Source: CNRS

Le laboratoire Développement et évolution du système nerveux (CNRS/Ecole Normale Supérieure de Paris) dirigé par Alain Prochiantz, Professeur au Collège de France, en collaboration avec des laboratoires japonais et américain (Professeur Takao Hensch) vient de démontrer que la plasticité du cortex cérébral visuel dépend du passage d'une homéoprotéine (Protéines qui possèdent un homéodomaine, qui leur confère la capacité à se lier à l'ADN sur une séquence spécifique. Elles sont donc localisées dans le noyau cellulaire et ne devraient, à priori, pas pouvoir en sortir) entre différentes cellules. Cette découverte revêt une importance particulière puisque ce mécanisme pourrait concerner plus de 200 protéines de la même famille. Ces résultats ont été publiés le 8 Août 2008 dans la revue Cell.

Le cerveau en développement possède une étonnante capacité à organiser ses voies nerveuses en réponse à l'expérience sensorielle. Cette plasticité cérébrale est particulièrement forte au cours de périodes critiques du développement, essentiellement après la naissance. Ainsi, au cours de la période critique pour le développement de la vision binoculaire, les stimulations visuelles en provenance des deux yeux participent au modelage du cortex visuel (Le cortex visuel occupe le lobe occipital du cerveau et traite les informations visuelles relayées par la rétine et le thalamus). En cas de privation des stimuli visuels en provenance d'un oeil, cet oeil devient sous-représenté au niveau cortical, au bénéfice de l'oeil resté actif. Passé cette période de plasticité, les modifications anatomiques sont quasiment irréversibles, même si l'oeil occlus est rouvert.

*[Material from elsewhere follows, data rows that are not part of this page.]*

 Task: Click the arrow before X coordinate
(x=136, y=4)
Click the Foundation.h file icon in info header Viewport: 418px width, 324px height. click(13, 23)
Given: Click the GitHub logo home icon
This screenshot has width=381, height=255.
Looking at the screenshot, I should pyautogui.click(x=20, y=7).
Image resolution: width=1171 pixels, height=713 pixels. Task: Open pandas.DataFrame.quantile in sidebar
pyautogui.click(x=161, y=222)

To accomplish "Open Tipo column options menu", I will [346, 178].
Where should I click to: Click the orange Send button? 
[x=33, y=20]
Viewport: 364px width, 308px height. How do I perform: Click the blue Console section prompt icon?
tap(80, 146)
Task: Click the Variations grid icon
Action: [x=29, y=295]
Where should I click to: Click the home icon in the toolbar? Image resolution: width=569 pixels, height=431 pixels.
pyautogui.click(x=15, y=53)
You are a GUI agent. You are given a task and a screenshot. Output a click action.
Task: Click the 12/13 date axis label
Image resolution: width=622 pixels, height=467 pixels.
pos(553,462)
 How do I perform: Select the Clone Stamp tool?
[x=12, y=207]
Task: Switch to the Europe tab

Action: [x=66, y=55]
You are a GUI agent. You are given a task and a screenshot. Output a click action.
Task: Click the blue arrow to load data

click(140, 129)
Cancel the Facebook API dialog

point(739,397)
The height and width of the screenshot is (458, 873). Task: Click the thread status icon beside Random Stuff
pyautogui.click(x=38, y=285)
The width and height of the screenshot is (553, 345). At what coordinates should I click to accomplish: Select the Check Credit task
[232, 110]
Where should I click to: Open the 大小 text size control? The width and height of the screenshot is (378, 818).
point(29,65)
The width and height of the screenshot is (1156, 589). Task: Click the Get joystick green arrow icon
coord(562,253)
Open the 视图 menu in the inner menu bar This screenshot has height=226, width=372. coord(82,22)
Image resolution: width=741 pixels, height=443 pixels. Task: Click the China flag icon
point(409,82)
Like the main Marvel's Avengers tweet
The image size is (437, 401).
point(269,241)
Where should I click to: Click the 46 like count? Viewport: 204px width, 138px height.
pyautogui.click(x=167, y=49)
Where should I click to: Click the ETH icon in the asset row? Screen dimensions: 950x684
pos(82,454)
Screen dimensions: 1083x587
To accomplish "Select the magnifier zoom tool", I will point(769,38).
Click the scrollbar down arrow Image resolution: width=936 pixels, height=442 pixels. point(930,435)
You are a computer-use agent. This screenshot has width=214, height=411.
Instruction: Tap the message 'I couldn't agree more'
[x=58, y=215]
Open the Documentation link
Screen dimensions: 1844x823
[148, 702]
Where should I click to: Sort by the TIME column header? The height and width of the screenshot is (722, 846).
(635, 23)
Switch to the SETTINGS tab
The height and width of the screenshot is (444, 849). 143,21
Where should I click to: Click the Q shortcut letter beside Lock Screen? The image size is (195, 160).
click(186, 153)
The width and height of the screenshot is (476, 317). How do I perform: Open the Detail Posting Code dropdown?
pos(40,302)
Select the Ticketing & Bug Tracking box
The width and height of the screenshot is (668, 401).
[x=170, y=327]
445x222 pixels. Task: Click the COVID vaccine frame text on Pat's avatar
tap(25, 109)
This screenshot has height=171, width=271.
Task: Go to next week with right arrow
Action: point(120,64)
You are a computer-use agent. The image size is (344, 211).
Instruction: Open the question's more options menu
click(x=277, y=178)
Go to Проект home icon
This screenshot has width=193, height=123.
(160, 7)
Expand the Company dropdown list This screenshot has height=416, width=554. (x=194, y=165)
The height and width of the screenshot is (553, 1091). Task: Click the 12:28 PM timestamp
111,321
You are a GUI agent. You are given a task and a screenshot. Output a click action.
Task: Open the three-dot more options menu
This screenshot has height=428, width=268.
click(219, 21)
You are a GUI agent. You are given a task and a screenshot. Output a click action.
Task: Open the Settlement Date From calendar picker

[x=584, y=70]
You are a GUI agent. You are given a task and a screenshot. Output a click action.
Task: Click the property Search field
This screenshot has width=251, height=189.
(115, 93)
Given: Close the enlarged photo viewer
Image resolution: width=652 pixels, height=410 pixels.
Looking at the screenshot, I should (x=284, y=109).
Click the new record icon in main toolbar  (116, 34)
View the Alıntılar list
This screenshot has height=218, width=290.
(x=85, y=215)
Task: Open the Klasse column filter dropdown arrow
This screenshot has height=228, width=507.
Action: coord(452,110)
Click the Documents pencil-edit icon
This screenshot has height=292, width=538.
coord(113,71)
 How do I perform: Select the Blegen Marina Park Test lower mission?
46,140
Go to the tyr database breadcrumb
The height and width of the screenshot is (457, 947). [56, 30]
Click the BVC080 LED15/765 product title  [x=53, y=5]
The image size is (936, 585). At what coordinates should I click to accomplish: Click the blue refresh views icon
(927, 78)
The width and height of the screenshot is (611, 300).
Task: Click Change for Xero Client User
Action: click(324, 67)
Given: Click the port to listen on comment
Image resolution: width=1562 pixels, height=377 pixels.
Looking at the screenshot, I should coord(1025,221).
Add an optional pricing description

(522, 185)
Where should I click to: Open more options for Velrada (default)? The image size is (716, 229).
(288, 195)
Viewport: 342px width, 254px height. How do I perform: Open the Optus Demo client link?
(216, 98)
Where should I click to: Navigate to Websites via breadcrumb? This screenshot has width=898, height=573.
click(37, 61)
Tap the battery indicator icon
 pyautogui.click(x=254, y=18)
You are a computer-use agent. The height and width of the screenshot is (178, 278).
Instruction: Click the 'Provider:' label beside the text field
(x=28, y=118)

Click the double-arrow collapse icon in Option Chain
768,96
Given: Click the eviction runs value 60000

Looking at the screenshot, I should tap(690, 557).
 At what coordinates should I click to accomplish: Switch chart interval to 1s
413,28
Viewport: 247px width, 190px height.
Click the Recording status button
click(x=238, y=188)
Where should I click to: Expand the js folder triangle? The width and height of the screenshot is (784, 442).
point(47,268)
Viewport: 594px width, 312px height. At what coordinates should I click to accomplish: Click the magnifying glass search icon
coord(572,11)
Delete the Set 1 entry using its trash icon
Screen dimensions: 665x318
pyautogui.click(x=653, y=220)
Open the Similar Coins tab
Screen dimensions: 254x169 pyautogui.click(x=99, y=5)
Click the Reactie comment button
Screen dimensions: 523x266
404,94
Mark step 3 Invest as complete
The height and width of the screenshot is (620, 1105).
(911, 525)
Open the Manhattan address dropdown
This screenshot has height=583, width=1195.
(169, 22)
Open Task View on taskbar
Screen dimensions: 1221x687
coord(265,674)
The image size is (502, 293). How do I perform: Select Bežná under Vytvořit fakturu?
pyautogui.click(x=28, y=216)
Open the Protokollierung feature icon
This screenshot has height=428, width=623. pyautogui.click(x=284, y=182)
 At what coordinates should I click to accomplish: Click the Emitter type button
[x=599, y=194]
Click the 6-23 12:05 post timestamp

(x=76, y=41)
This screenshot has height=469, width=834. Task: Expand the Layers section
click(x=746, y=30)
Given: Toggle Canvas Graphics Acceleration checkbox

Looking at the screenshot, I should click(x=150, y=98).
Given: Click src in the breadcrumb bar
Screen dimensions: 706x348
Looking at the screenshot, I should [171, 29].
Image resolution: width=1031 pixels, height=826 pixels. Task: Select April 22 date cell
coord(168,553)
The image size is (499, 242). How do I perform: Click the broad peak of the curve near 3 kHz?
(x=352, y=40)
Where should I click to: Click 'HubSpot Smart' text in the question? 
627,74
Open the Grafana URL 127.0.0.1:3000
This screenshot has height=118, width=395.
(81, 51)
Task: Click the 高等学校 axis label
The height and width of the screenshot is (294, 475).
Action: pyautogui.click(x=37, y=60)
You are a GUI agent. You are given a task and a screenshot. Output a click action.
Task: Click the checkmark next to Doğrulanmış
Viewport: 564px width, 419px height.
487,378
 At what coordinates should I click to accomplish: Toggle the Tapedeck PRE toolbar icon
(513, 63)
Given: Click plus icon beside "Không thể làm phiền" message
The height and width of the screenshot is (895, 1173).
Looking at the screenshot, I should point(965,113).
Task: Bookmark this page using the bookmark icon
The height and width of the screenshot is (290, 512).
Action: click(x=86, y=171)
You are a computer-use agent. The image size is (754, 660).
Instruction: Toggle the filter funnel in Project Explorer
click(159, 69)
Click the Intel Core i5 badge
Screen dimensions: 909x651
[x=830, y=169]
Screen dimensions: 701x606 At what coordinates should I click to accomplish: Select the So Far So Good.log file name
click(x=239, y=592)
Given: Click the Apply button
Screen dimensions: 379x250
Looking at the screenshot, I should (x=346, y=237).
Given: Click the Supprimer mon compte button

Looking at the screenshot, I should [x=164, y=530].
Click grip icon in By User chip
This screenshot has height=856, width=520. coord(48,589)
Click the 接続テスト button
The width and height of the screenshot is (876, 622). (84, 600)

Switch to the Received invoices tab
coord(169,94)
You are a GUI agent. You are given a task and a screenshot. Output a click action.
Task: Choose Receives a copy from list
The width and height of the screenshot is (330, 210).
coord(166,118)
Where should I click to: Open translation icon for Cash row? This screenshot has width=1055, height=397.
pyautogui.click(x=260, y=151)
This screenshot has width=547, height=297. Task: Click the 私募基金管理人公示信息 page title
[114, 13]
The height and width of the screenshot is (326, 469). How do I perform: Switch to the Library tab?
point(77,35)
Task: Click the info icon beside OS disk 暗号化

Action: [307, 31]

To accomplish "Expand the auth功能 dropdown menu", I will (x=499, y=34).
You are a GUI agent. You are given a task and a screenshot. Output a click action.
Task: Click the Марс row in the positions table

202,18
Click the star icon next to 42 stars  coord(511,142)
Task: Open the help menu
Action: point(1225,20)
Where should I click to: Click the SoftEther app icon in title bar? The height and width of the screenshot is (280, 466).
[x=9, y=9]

L'hypothèse, proposée par l'équipe d'Alain Prochiantz dès 1991, selon laquelle certaines protéines nucléaires, les homéoprotéines, pourraient s'échanger d'une cellule à une autre, constitue une innovation de grande portée théorique. Plus pragmatiquement, cette équipe a identifié des mécanismes originaux d'entrée et de sortie de ces protéines, et en a tiré des applications biotechnologiques. Aujourd'hui, en collaboration avec un laboratoire de l'Institut Riken (Japon) et un laboratoire de Harvard Medical School (USA), l'équipe vient de découvrir une fonction physiologique reliée à ce mécanisme original: le transfert d'une homéoprotéine régule la plasticité du cortex visuel binoculaire de la souris.

Dans le cas présent, c'est l'action de l'homéoprotéine Otx2 sur certaines cellules du cortex visuel qui a été mise en évidence. En effet, cette protéine particulière, synthétisée dans une autre partie du cerveau, vraisemblablement à un niveau sous-cortical (possiblement même dans la rétine), mais capturée par ces cellules provoque leur maturation. Or c'est cette maturation qui est à l'origine de l'ouverture puis, vingt jours plus tard (chez la souris), de la fermeture de cette période de plasticité visuelle.

Ces travaux suggèrent que le transfert de l'homéoprotéine Otx2, ou au contraire un défaut de ce transfert, pourrait être une des causes du déséquilibre du traitement des informations visuelles à l'origine de l'amblyopie (baisse de l'acuité visuelle due à une expérience visuelle anormale pendant les premiers mois de la vie).